Consigne> Transcrivez sans rien changer le passage de l'extrait sur le cyclone, plus bas, qui commence aux mots « Tu ne savais » et s'arrête après « (suite et fin) ».

Extrait à lire>
Ne réalisez pas qu'un cyclone ne fait pas grand cas de vos
jolis arbustes élagués avec amour. Il les arrachent.
Sans pitié aucune.
Les
heures s'égrainent.
Vous
avez scotchés vos fenêtres (paraît que faut le
faire!), et tapie dans le couloir (ben oui, loin des fenêtres,
quoi), vous attendez en inventant des jeux idiots pour occuper vos
marmots.
L'homme
n'appelle pas. Ce doit être grave. Un homme qui n'appelle pas
c'est toujours grave. Soit il vous a oublié (dramatique,
auriez du mal à vous en remettre), soit il croule sous le
travail (et rentrera d'une humeur massacrante), soit il savoure une
bière avec des amis (sans vous prévenir? vous le
trucidez)... et puis, dans un moment pareil, ça, il ne le
ferait pas.
Il
l'a fait.
Le
cyclone a dévié sa trajectoire. Ne passera pas sur la
Calédonie.
Il
est allé fêter ça.
- Comment?
Tu ne savais pas? Mais pourtant la pluie avait faibli... je
pensais... j- je croyais...que tu en déduirais...
Vous le trucidez.
Chapitre 8 (suite et fin)

Extraits de données>
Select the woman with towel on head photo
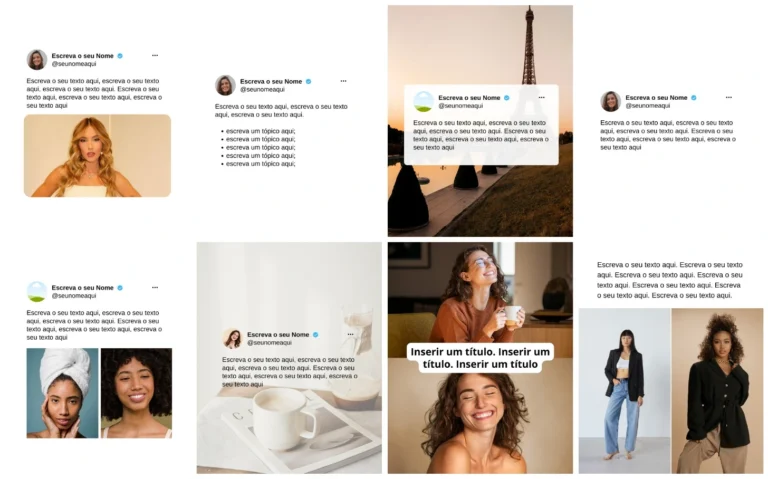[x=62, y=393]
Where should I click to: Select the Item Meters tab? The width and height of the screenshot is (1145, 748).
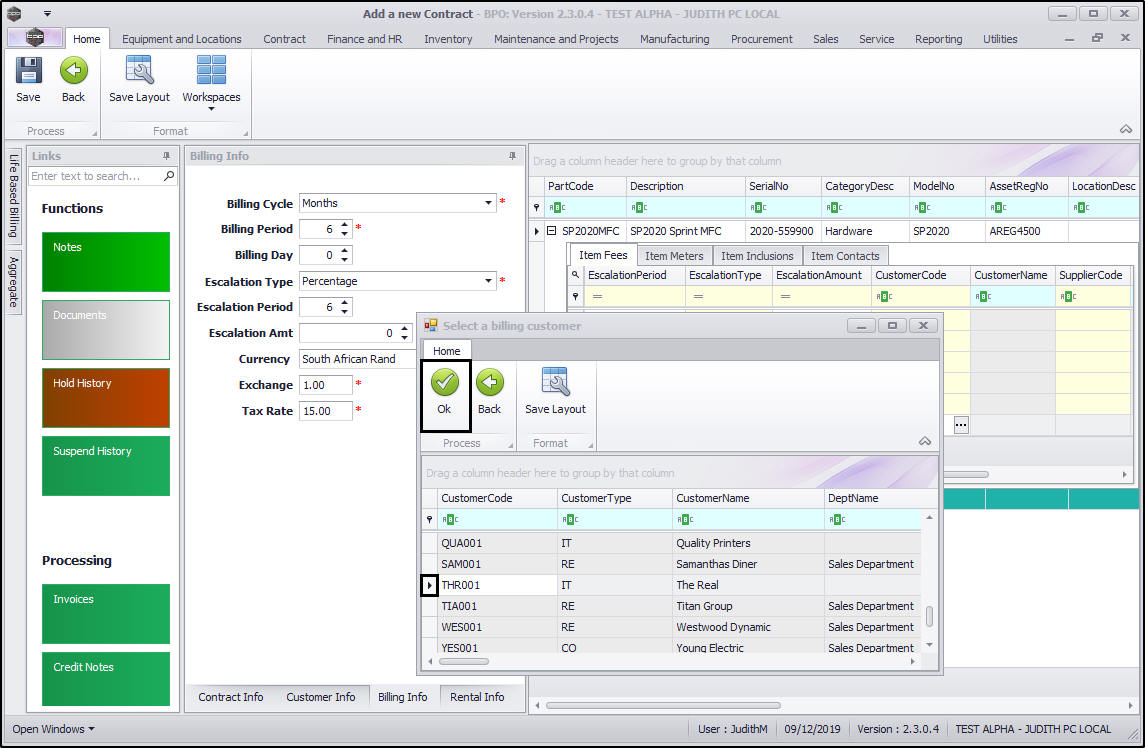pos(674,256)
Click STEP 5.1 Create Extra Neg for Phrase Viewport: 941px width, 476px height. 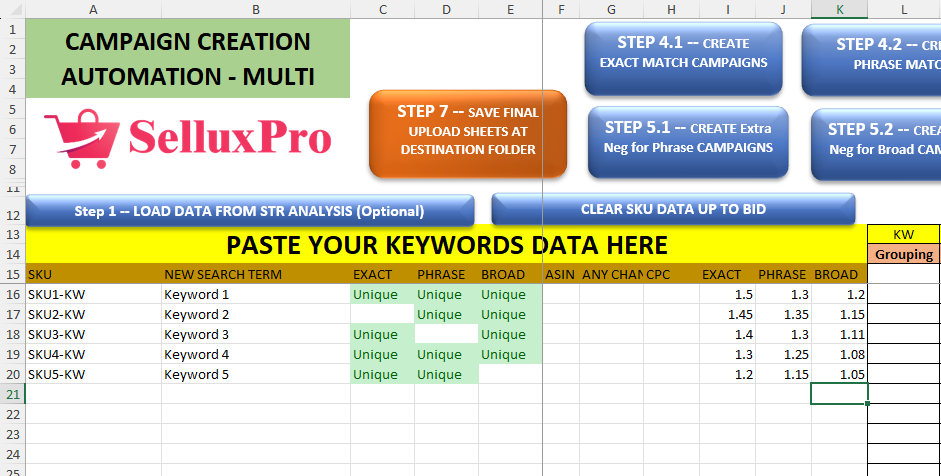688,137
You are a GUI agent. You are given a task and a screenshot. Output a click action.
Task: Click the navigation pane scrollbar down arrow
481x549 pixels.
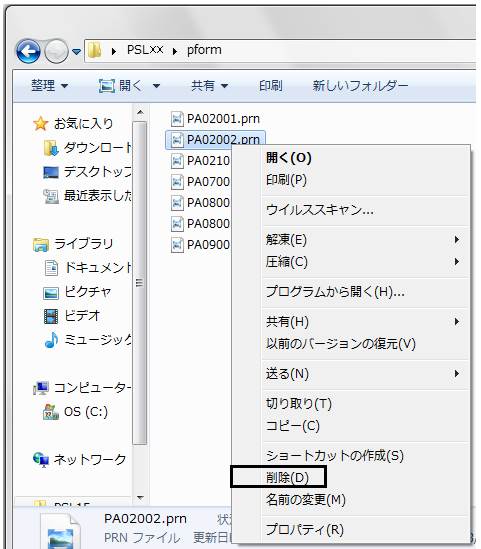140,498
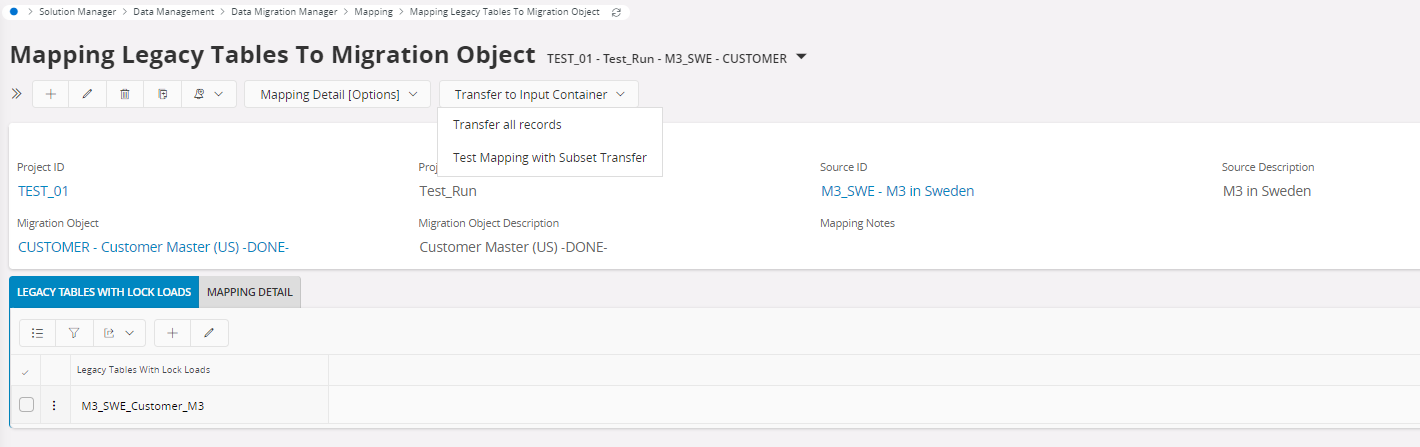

Réponse>
Tu ne savais pas? Mais pourtant la pluie avait faibli... je
pensais... j- je croyais...que tu en déduirais...
Vous le trucidez.
Chapitre 8 (suite et fin)